Classical Limit in Quantum Mechanics

Question

Suppose I have a wave function $\Psi$ (which is not an eigenfunction) and a time independent Hamiltonian $\hat{\mathcal{H}}$. Now, If I take the classical limit by taking $\hbar \to 0$ what will happen to the expectation value $\langle\Psi |\hat{\mathcal{H}}|\Psi\rangle$? Will it remain the same (as $\hbar = 1.0$) or will it be different as $\hbar\to 0$? According to correspondence principle this should be equal to the classical energy in the classical limit.

What do you think about this? Your answers will be highly appreciated.

Answer 1

The above posters seem to have missed the fact that $\Psi$ is not an eigenfunction, but an arbitrary wavefunction. The types of wavefunctions we normally see when we calculate things are usually expressed in terms of eigenfunctions of things like energy or momentum operators, and have little to do, if anything, with classical behaviour (e.g. look at the probability density of the energy eigenstates for the quantum harmonic oscillator and try to imagine it as describing a mass connected to a spring).

What you might want to do is construct coherent states which are states where position and momentum are treated democratically (uncertainty is shared equally between position and momentum).

Then, the quantum number that labels your state might be thought of as the level of excitation of the state. For the harmonic oscillator, this is roughly the magnitude of the amount of energy in the state in that $E = \langle n \rangle \hbar= |\alpha^2| \hbar$. If you naively take $\hbar \to 0$ then everything vanishes. But if you keep, say, the energy finite, while taking $\hbar \to 0$, then you can recover meaningful, classical answers (that don't depend on $\alpha$ or $\hbar$).

Answer 2

For the case of a particle in a potential, $\hat{\mathcal H} = \frac{\hat{p}^2}{2m}+V({\mathbf x})$, let an arbitrary wavefunction be written in the form $$\Psi({\mathbf{x}},t) = \sqrt{\rho({\mathbf x},t)}\exp\left(i\frac{S({\mathbf x},t)}{\hbar}\right)\text{,}$$ where $\rho \geq 0$. Then it becomes a simple calculus exercise to derive: $$\Psi^*\hat{\mathcal{H}}\Psi = \rho\left[\frac{1}{2m}\left|\nabla S({\mathbf x},t)\right|^2 + V(\mathbf{x})\right] + \mathcal{O}(\hbar)\text{,}$$ where I'm omitting terms that have at least one power of $\hbar$. Since $\langle\Psi|\hat{\mathcal H}|\Psi\rangle$ is the spatial integral of this quantity, integrating this instead is what we want for an $\hbar\to 0$ limit of energy.

[Edit] As @Ruslan says, the wavefunction would have to oscillate faster to have a kinetic term. In the above, keeping $S$ independent of $\hbar$ means increasing the phase at the same proportion that $\hbar$ is lowered.

◆ Extracted entries ◆
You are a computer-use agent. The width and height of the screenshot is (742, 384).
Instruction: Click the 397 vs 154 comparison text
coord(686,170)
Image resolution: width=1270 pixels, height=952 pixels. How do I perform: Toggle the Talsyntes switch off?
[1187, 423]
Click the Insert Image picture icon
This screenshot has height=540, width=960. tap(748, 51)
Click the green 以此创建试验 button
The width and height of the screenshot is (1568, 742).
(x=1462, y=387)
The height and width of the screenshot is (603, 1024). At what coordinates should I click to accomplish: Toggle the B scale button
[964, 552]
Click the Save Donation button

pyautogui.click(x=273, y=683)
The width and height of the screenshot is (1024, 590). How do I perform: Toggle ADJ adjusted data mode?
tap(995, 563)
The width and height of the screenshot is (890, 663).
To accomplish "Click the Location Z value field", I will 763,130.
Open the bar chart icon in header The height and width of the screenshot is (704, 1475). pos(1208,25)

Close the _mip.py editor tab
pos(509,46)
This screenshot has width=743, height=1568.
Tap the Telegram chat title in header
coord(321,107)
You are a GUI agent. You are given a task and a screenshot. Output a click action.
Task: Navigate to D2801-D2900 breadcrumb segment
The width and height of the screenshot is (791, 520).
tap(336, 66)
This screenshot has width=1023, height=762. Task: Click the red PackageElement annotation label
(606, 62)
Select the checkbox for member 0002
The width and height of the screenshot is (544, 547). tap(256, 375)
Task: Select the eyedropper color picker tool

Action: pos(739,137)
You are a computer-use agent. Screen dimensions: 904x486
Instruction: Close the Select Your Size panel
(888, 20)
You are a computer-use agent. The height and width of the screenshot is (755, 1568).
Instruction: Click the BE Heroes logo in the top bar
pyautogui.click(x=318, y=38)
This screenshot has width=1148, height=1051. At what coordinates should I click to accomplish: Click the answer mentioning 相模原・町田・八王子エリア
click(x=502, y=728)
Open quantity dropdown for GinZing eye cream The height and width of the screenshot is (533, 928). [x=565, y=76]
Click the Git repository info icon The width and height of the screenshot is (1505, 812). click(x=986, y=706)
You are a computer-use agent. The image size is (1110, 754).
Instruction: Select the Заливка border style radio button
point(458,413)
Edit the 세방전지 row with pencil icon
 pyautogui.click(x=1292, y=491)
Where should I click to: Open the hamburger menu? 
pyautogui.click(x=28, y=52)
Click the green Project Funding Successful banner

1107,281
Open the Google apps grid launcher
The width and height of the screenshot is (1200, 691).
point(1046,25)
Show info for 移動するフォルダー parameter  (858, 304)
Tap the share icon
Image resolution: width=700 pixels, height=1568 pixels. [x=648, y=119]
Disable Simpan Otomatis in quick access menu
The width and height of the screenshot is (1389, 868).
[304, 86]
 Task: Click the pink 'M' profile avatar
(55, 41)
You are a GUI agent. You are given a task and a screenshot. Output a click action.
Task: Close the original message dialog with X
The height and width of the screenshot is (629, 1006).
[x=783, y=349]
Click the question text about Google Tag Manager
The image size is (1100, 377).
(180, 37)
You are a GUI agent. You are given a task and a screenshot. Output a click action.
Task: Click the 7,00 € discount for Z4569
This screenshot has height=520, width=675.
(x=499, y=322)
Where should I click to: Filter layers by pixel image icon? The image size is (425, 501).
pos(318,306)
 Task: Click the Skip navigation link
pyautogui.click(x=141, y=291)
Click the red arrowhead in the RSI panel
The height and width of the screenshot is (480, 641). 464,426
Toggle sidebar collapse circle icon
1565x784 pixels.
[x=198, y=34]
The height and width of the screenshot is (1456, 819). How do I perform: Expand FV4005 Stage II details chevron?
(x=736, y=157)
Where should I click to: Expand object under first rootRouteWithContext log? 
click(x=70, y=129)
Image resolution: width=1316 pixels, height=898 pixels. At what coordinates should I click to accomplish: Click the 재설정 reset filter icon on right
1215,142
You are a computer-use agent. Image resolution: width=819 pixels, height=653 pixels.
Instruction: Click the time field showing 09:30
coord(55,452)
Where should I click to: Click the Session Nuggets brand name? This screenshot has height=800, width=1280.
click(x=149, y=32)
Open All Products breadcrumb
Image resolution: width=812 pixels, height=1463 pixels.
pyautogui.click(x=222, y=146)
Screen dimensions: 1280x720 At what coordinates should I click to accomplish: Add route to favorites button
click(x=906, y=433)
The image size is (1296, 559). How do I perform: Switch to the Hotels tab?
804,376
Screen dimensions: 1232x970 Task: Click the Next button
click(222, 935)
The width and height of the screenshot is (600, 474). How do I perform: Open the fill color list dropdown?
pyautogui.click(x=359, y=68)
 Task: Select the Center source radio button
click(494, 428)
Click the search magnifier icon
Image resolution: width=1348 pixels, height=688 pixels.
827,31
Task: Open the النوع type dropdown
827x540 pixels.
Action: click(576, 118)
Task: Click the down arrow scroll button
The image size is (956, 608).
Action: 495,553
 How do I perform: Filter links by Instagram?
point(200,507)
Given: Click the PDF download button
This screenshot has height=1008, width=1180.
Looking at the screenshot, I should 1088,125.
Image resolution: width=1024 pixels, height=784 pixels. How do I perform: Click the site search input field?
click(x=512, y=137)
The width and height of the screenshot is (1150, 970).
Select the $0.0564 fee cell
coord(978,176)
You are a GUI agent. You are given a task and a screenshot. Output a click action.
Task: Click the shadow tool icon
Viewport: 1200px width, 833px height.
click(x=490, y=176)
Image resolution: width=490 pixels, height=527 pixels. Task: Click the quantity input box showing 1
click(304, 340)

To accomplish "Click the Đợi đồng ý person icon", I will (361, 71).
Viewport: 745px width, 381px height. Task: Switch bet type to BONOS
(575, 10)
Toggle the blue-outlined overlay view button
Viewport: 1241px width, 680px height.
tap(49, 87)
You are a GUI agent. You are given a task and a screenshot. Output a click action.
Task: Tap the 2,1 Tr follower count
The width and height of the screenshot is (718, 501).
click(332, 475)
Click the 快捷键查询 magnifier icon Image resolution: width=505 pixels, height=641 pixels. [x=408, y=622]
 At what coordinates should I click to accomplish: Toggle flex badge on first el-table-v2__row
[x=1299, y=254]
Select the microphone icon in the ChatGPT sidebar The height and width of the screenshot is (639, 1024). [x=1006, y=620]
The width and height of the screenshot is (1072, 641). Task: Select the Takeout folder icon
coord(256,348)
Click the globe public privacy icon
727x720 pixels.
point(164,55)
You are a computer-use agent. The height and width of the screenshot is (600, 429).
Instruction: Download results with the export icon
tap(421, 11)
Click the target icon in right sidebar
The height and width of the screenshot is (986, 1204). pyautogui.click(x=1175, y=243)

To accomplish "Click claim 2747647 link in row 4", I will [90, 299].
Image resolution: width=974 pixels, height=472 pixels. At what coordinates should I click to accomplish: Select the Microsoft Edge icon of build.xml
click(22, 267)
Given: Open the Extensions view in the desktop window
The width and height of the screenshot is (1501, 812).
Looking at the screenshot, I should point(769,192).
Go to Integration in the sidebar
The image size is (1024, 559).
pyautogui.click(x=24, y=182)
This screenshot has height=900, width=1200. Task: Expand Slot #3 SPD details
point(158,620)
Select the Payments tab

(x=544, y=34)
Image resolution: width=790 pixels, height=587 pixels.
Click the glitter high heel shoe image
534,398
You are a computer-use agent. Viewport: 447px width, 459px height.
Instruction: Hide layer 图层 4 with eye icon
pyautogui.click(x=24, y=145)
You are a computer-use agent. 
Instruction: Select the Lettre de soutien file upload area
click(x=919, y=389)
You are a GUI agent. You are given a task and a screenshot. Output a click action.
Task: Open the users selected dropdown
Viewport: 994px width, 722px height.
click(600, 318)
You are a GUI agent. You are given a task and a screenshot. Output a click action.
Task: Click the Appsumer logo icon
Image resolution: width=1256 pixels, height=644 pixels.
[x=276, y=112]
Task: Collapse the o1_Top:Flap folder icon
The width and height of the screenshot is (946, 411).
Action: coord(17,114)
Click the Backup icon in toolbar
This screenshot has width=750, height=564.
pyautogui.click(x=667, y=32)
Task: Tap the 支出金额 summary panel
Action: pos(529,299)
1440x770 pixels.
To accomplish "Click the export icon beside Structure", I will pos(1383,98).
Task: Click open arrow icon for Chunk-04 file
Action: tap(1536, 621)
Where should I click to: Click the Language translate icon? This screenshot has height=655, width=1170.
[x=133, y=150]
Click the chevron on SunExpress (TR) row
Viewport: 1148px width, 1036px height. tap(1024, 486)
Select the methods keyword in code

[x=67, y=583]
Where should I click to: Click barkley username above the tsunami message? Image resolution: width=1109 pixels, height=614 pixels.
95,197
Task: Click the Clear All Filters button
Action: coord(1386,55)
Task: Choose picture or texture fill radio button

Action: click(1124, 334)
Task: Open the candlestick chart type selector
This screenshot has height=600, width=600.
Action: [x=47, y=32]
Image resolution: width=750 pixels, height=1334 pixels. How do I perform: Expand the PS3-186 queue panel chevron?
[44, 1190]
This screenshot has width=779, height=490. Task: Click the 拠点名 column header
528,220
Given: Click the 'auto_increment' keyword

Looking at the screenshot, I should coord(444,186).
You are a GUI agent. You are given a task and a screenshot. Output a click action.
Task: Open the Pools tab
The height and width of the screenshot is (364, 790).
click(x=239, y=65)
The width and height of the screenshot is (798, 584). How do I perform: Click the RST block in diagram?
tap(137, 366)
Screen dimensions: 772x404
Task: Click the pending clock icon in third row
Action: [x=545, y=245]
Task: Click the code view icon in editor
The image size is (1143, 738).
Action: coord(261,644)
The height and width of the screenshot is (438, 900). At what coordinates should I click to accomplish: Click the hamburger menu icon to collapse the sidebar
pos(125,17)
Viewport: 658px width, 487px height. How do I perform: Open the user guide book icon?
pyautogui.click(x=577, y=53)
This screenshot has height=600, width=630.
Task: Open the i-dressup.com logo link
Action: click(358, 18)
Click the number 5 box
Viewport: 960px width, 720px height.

◆ Set task A ◆
Rewrite the paragraph of the classical-limit thread that begins "Then, the quantum number that labels your state" in fewer words, keeping its main facts.
◆ Set task B ◆
Continue the classical-limit thread after its last paragraph, the edit about keeping S independent of ħ.

◆ Exercise output A ◆
The quantum number labeling the state can be read as its level of excitation. For the harmonic oscillator it roughly sets the energy, E = ⟨n⟩ħ = |α²|ħ. Taking ħ → 0 naively makes everything vanish. Keeping the energy finite as ħ → 0 instead recovers meaningful classical answers that depend on neither α nor ħ.

◆ Exercise output B ◆
Additionally, substituting this form for $\Psi$ into the Schrödinger equation gives, after similarly dropping $\mathcal{O}(\hbar)$ terms, $$\underbrace{\frac{1}{2m}\left|\nabla S({\mathbf x},t)\right|^2 + V(\mathbf{x})}_{{\mathcal H}_\text{classical}} + \frac{\partial S({\mathbf x},t)}{\partial t} = 0\text{,}$$ which is the classical Hamilton-Jacobi equation with $S$ taking the role of the Hamilton's principal function.

Answer 3

Normal time-independent hamiltonian looks like $\hat H=\hat T+\hat V$, where $\hat T=-\frac{\hbar^2}{2m}\nabla^2$ is kinetic energy operator and $\hat V=V(\hat x)$ is potential energy operator. As seen from these expressions, only kinetic energy operator changes with $\hbar$.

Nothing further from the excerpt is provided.